The impact is also evident in difficulties in talking about what happened. Remembering the attack and verbalising it implies, in some public and private contexts, re-victimisation, casting doubt on what happened or accepting the normalisation of the facts by taking away the responsibility of the authors.

There are many ways in which this sexual violence has become established in women’s lives, and the invasion of the sacred through the physical is constant, as women are proprietary objects of one or other illegal armed group.

“Sexual violence constitutes the most extreme manifestation of that violence, it is consumed in it and shows itself flagrantly, the central nucleus of the patriarchal relationship; the subjugation of women that reduces them to a body-thing, available, susceptible to being damaged and destroyed for masculine pleasure and domination”.[6]

Women after the violence

In the midst of conflict, women have organised themselves in many ways to defend the land they live on, search for loved ones, defend their bodies, protect their families, prevent their sons from being recruited and their daughters from being raped.
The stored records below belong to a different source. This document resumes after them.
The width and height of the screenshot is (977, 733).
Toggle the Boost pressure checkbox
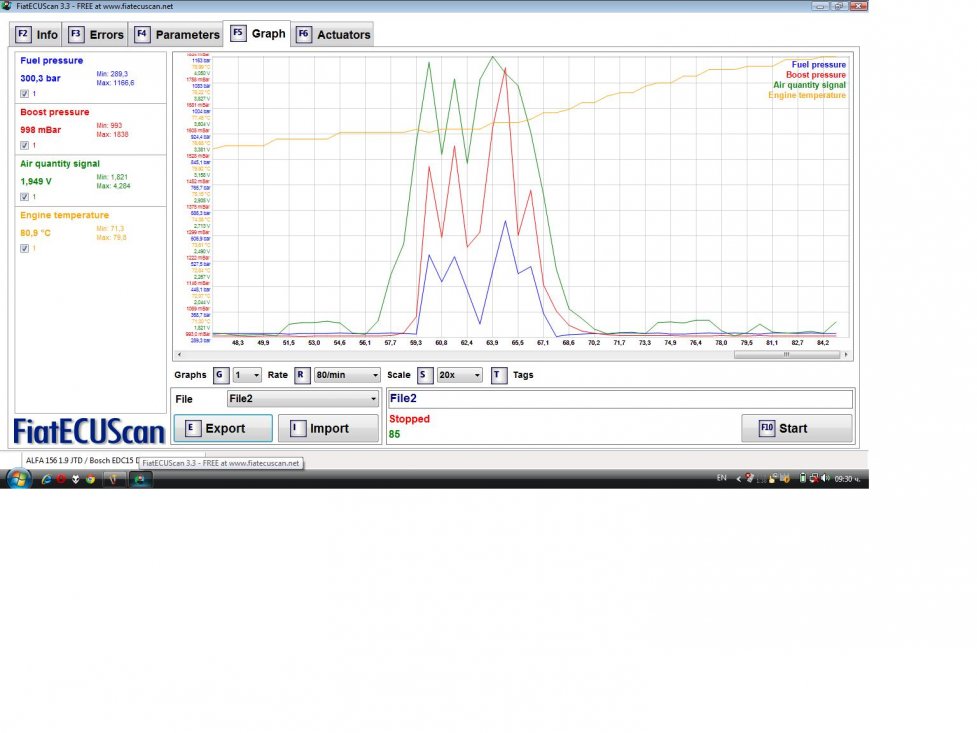click(x=24, y=145)
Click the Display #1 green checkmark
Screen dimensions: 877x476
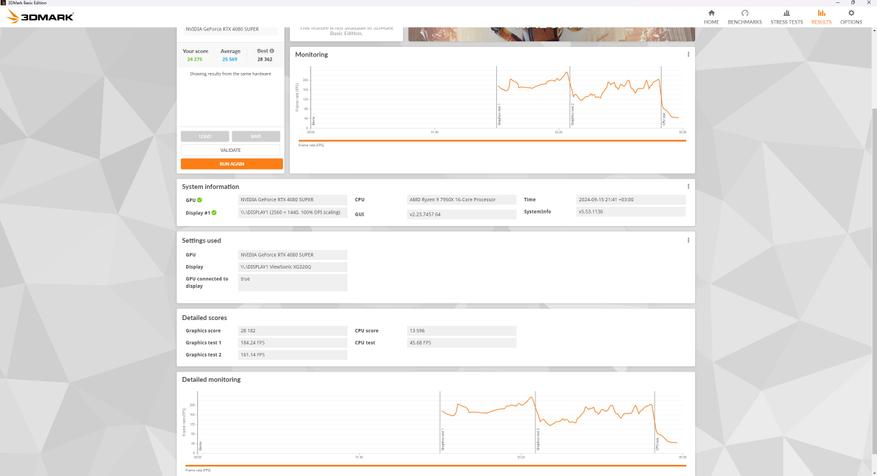click(x=214, y=213)
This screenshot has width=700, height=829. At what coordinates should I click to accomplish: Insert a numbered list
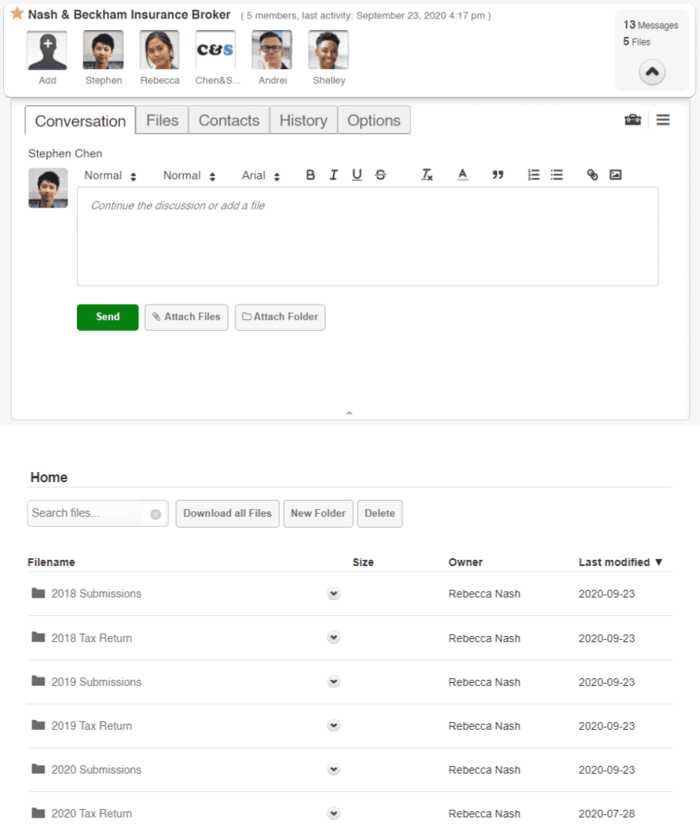[x=533, y=175]
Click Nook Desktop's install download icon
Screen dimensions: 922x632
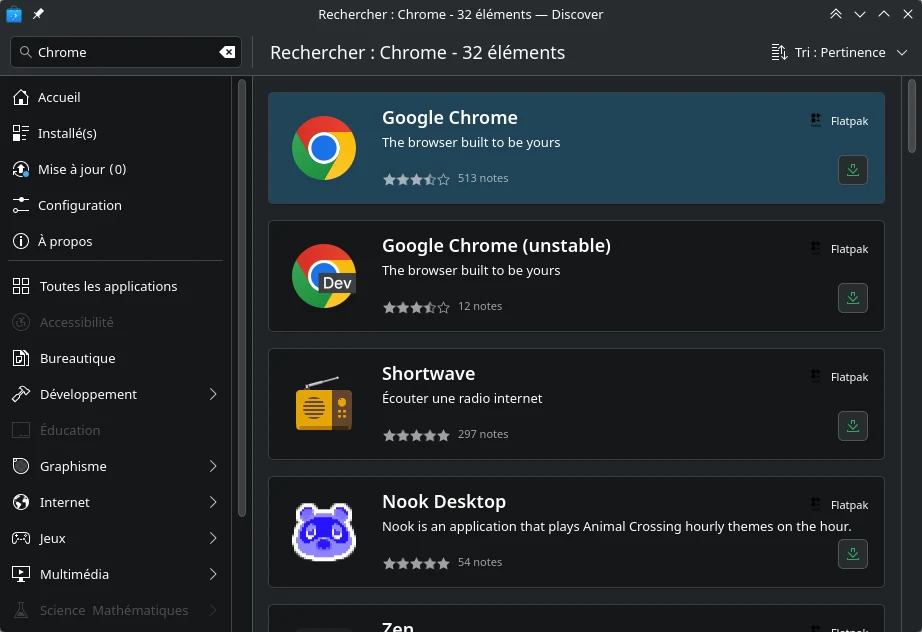(x=853, y=554)
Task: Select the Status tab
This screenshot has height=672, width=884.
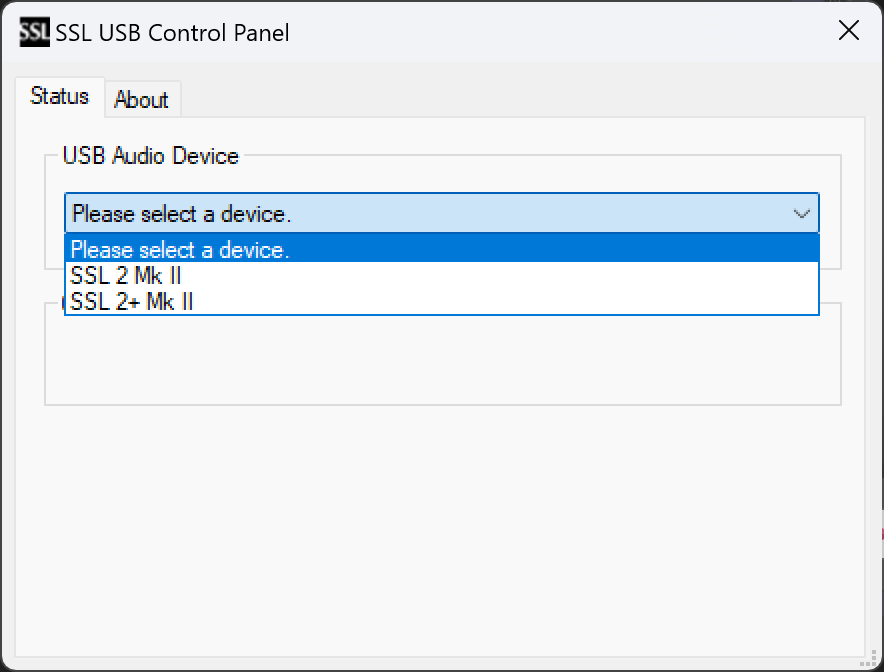Action: click(60, 96)

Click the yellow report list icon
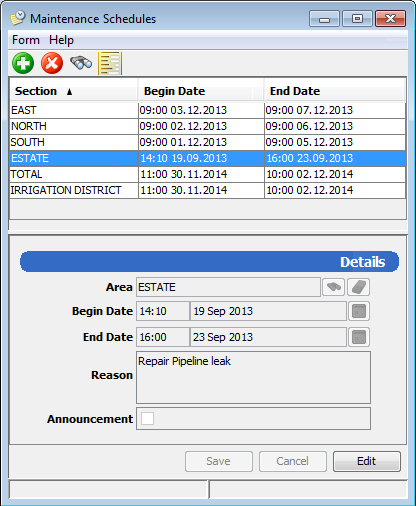[x=110, y=63]
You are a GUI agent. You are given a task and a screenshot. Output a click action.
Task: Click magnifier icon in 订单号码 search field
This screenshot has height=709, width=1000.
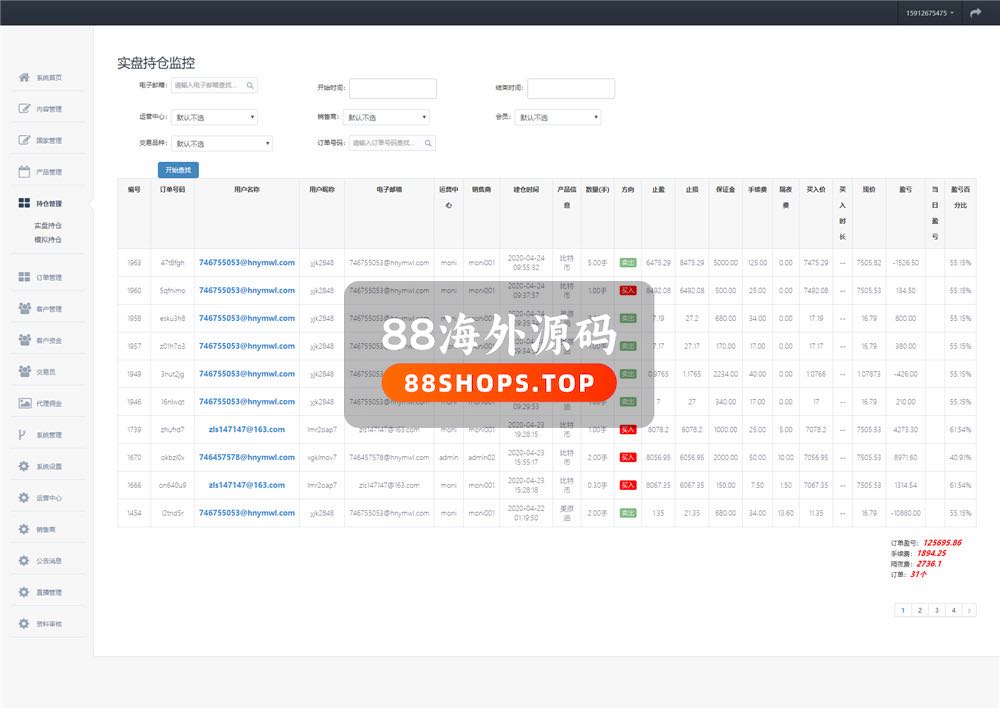coord(428,143)
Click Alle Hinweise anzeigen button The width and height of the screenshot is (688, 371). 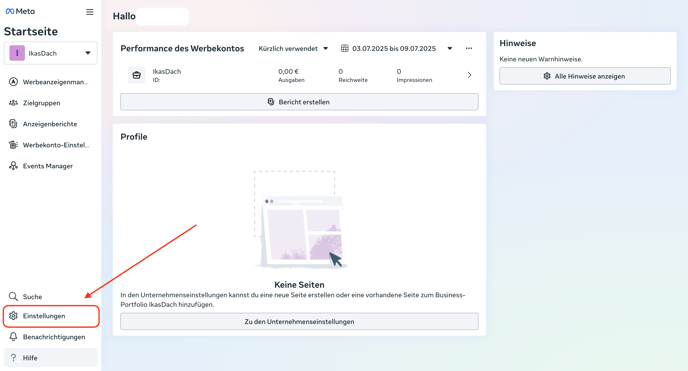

It bothers the parties to the conflict that women have achieved some level of organisation. The autonomy of people who defend human rights is a blow to them; but the autonomy and organisation of women is not just a blow, it is also an offense.  Threats are very common against women because they belong to and precisely because they are members of organisations dedicated to protecting their rights.  The right of women to associate and participate is not tolerated by the non-state armed groups, including the new generations of paramilitary organisations.[7]

And still, the women have stayed on in different ways, some choosing a profile that enables them to continue protecting their lives and those of their loves ones in their day to day lives.  In these silent struggles, that have no name, they are present because defending women in any of their spheres is to defend life, not just theirs but the lives of everyone, men and women.

Other colleagues have chosen to get organised, articulate and empowered in visible public and political spheres; be they women’s organisations, mixed organisations or community building, and they have stepped up to become part of a collective struggle to dignify life through the defence of fundamental rights.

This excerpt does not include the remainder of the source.